Ventuno anni fa, a ventotto anni, mi svegliai nel letto di un ospedale con un tubo nella gola e un’infermiera che mi diceva che non avrei più potuto farne a meno. Mi diceva che ero cambiato. Non persi mai nemmeno un istante a disperarmi perché non ero più come gli altri perché, in fondo, non lo ero mai stato.
P.S.
Lo stesso spero valga per il vostro gatto: non so se anche loro rischiano di vivere nel rimpianto di quello che non c’è più, ma confido viva nell’ottimizzazione di quello che c’è adesso 😉
Sai di cosa mi hai permesso di rendermi conto? Che per risponderti ti ho già riletto più volte, e rivivo due delle cose che mi colpiscono di più nel mare di meraviglie che hai concentrato in poco spazio:
1) gli spunti offerti come “inviti”
2) “per osservare quello che non sapevo di poter osservare”; c’è una potenza in questa frase che me l’assaporo ancora.
Siamo invitati a goderci lo spettacolo e non a perderci continuando a pensare a come andrà finire!

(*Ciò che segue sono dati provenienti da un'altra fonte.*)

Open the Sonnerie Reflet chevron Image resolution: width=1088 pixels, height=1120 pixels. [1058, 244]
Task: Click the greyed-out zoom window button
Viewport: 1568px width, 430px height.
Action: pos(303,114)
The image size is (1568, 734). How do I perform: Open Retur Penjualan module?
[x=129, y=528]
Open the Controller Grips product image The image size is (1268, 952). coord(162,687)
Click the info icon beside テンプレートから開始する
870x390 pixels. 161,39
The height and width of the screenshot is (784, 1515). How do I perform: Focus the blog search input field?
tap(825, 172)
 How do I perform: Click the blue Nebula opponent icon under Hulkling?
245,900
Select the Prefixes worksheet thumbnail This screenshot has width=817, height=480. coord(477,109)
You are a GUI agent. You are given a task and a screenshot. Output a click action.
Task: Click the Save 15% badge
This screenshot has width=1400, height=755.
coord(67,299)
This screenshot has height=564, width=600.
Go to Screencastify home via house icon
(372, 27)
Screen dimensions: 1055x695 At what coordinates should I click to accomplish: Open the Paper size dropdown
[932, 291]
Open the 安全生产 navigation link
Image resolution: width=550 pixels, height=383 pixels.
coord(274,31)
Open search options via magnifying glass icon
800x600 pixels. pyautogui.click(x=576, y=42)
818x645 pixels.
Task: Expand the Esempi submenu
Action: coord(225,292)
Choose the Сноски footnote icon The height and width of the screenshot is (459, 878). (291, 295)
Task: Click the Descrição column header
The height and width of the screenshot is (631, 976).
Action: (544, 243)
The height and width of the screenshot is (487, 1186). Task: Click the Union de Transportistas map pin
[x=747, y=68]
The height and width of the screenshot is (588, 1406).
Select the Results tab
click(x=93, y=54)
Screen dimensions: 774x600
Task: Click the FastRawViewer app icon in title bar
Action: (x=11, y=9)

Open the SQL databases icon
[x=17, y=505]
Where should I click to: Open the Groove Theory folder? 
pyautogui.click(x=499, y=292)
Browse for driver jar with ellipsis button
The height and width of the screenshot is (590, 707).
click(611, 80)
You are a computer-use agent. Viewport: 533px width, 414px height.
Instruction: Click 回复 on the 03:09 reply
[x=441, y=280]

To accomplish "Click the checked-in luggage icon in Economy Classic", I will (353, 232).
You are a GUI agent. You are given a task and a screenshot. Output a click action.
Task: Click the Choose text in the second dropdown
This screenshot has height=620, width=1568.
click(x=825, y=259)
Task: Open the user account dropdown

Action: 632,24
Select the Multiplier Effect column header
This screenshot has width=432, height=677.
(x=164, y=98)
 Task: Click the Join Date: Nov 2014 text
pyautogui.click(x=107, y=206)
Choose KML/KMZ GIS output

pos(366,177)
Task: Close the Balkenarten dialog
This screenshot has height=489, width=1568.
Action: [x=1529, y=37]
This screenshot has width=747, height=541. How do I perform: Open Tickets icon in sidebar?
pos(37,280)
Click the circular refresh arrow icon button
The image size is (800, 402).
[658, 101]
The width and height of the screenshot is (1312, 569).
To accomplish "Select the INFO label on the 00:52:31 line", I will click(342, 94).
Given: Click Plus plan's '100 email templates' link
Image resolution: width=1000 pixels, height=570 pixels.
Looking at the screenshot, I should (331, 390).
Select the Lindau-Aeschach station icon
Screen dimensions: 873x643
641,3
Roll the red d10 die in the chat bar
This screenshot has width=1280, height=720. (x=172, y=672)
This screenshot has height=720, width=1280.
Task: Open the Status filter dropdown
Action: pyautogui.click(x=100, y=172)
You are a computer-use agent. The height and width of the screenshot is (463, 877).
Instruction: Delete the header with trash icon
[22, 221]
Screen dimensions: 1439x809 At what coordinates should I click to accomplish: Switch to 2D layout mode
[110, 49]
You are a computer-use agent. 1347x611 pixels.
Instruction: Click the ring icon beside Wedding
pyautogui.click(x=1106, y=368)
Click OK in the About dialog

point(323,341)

Buffo che con la vita evitiamo di pensare a come andrà finire perché pensiamo proprio che ci rubi la gioia di vivere. Ma tutti sappiamo come andrà finire (il come come letteralmente tutto da vedere), ma siamo invitati in egual modo a goderci lo svolgersi. Cosa che ho tutta intenzione di fare con il mio gatto!
Tu di certo sei una persona capace di cogliere le opportunità offerte e di farle emergere anche nelle situazioni più impegnative. E per me è una gioia costante poter affrontare con te anche le stesse cose perché non lo sono mai! L’immagine che mi viene è quella della spirale… anche quando ci sembra di ripassare dallo stesso punto, siamo un po’ “più su”, proprio perché non sarà mai completamente la stessa identica situazione con le stesse caratteristiche. E dunque abbiamo quell’opportunità meravigliosa che tu hai vissuto con lo spettacolo del tuo amico… ecco, permettimi di chiudere così, davvero uno spettacolo! Grazie!